Olivera: solo como piojo en cabeza calva
Darío Rodríguez
Pateó el avispero y desató “demonios”. La Intendencia de Paysandú (IP) incorporó en su rendición de cuentas el cobro de un canon por el uso de la caminería departamental. En realidad, la factura habría que pasársela a Julio María Sanguinetti, mentor de la ley de caducidad y de la coalición multicolor entre otros presentes, que en su primer gobierno (85-90) desarticuló el servicio ferroviario, dando pista al desarrollo de empresas transportistas; algunas de gran porte. Hoy se llama a prudente silencio.

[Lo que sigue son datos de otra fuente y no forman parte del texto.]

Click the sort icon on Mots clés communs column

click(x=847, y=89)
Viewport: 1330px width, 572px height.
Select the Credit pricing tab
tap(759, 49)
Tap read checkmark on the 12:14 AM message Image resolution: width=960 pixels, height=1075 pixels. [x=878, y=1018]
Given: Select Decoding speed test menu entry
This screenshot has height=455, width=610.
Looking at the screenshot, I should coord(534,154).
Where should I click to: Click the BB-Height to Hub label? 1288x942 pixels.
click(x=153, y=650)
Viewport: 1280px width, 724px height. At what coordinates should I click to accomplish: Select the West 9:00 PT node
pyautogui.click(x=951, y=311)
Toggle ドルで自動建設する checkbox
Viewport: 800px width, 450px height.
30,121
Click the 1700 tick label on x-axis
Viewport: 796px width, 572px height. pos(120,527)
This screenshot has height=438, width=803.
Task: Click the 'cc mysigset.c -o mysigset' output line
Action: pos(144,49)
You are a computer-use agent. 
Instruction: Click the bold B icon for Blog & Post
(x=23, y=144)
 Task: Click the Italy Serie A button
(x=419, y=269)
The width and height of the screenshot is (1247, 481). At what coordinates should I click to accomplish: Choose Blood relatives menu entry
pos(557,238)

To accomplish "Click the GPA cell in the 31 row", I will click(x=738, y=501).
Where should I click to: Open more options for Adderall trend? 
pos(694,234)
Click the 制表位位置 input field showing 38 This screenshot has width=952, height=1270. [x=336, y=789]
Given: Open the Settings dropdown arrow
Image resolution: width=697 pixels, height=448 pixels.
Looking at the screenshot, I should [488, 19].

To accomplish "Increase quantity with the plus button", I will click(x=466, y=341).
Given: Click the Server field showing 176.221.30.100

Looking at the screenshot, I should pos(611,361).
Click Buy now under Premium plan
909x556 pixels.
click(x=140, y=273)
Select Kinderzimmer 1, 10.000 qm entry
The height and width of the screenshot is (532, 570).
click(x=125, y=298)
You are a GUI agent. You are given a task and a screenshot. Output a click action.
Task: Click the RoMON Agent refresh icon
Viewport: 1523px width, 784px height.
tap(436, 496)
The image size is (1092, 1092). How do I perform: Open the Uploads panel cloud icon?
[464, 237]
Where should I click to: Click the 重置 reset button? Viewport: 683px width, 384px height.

Las mercaderías se mueven entre la capital del país y el resto del departamento y entre ellos mediante empresas transportistas. La producción nacional y ni que hablar, la vedette, la forestación se desplazan, sustantivamente, rumbo al sur, en camiones de distinto porte. Sacar la producción implica ingresar a predios, por caminos vecinales en todo el año; con énfasis en los periodos de cosechas.
El gravamen propuesto por el Intendente Nicolás Javier Olivera y aprobado por su bancada en la Junta Departamental, genera rechazos interesados y políticos.
Hace algunos meses, concretamente el 6 de marzo, el intendente, luego que un camión rompiera un camino que recién se había acondicionado y quedara atascado bloqueando ingreso a la localidad de Zeballos, salió con los tapones de punta y no escatimó adjetivos sobre una de las forestales con fuerte presencia en el departamento. En su cuenta de twitter publicó, sobre un camión saliendo de un predio sobre un camino reparado, que era “un acto criminal. La multinacional Montes del Plata nos muestra su desprecio por nuestros caminos y el cumplimiento de la ley. Protagonistas del terror vivido con los incendios y ahora con esto. Cero escrúpulos de ellos. Cero contemplaciones nuestras”. Parecía un radicalizado dirigente anti multinacionales. La empresa Montes del Plata había violado decreto que impedía, tras intensas lluvias. salir de predios con carga. Muchos pensaban que era una bravuconada. Este episodio es la génesis del canon. Se subió al slogan “el que rompe paga”.